The briefing states that "Gov. Beshear did not offend First Amendment principles when he issued Executive Order 2020-969, which required all Kentucky schools—public or private, secular or religious—to cease in-person K-12 instruction from November 23, 2020 through January 4, 2021. There is no claim here that the Executive Order arises from religious animus, is targeted at religion, or classifies on the basis on religion. To the contrary, and unlike other public health regulations that this Court has reviewed, the Executive Order is facially neutral."
Gov. Beshear released the following statement after filing the brief.
“Kentucky is in the midst of a deadly third wave of the coronavirus. We have taken the necessary actions to slow the growth in cases and save the lives of our fellow Kentuckians. In the most recent executive order regarding schools, every school is treated equally and each is asked to do its part over a limited period of time to slow the spread of the virus.
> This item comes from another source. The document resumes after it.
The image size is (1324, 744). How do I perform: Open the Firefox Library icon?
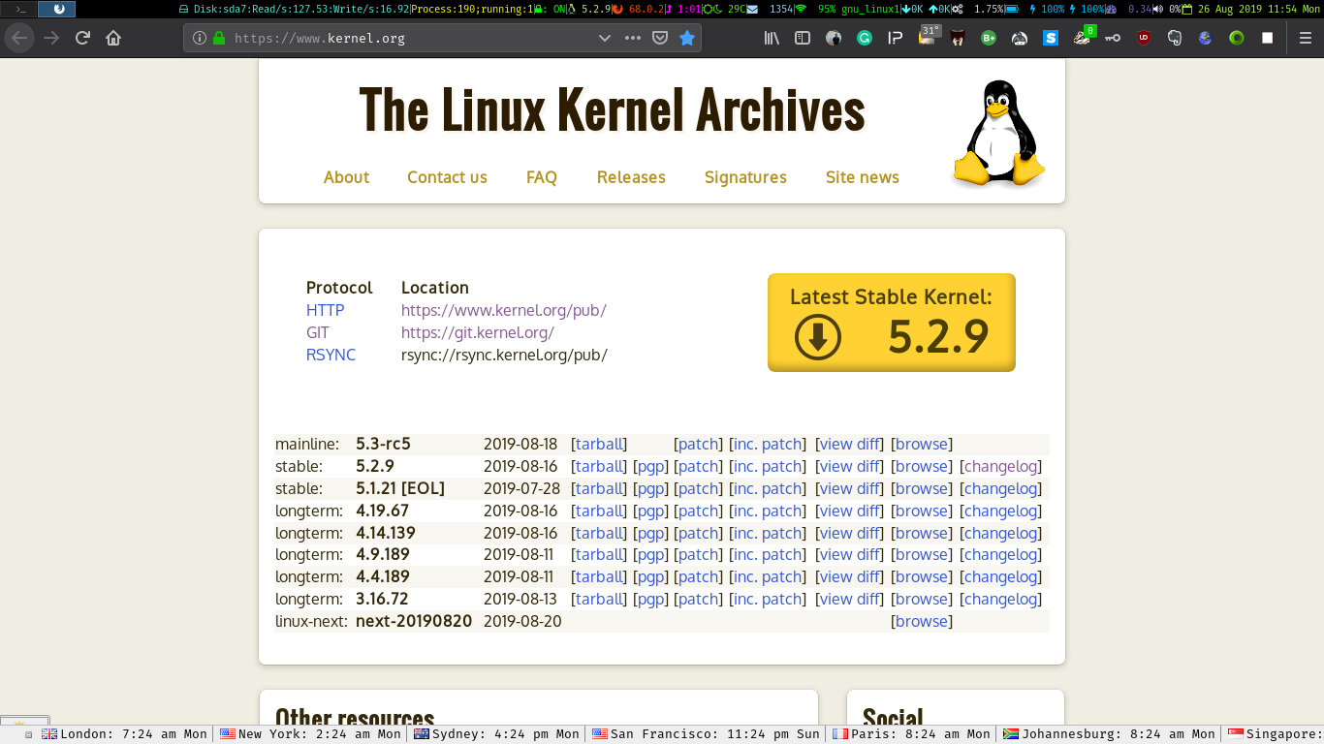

The effectiveness of these actions requires everyone to take part, and anyone or any entity that tries to be the exception lessens the effectiveness of the steps.”
This comes after Attorney General Daniel Cameron joined Danville Christian Academy in filing a lawsuit against Gov. Beshear. That lawsuit stated that Gov. Beshear's executive order halting in-person instruction at religious schools violates the First Amendment of the U.S. Constitution as well as Kentucky’s equivalent constitutional guarantees and the Commonwealth’s Religious Freedom and Restoration Act (RFRA).
On the same day that Gov. Beshear's legal team filed the brief, Senator Mitch McConnell and Senator Rand Paul, along with 36 other Senate Republicans, filed a brief of their own that supports AG Cameron and Danville Christian Academy's lawsuit.
“Everyone understands this has been a challenging time for local leaders, but pandemics don’t erase our First Amendment rights,” said Senator McConnell. “Courts have repeatedly had to defend Americans of faith from overzealous officials who have tried to treat religious institutions in a uniquely disfavored way relative to other parts of society. Enough is enough. I am proud that Kentucky’s own Attorney General Daniel Cameron is leading the way to defend the religious liberty of Kentuckians and all Americans.”
“I’m proud to co-lead this brief on behalf of all Kentuckians, whose fundamental right to religious liberty is guaranteed by the First and Fourteenth Amendments, and stand up to our power-hungry Governor who continues to overstep his authority with yet another unconstitutional shutdown of the free exercise of religion," said Senator Paul.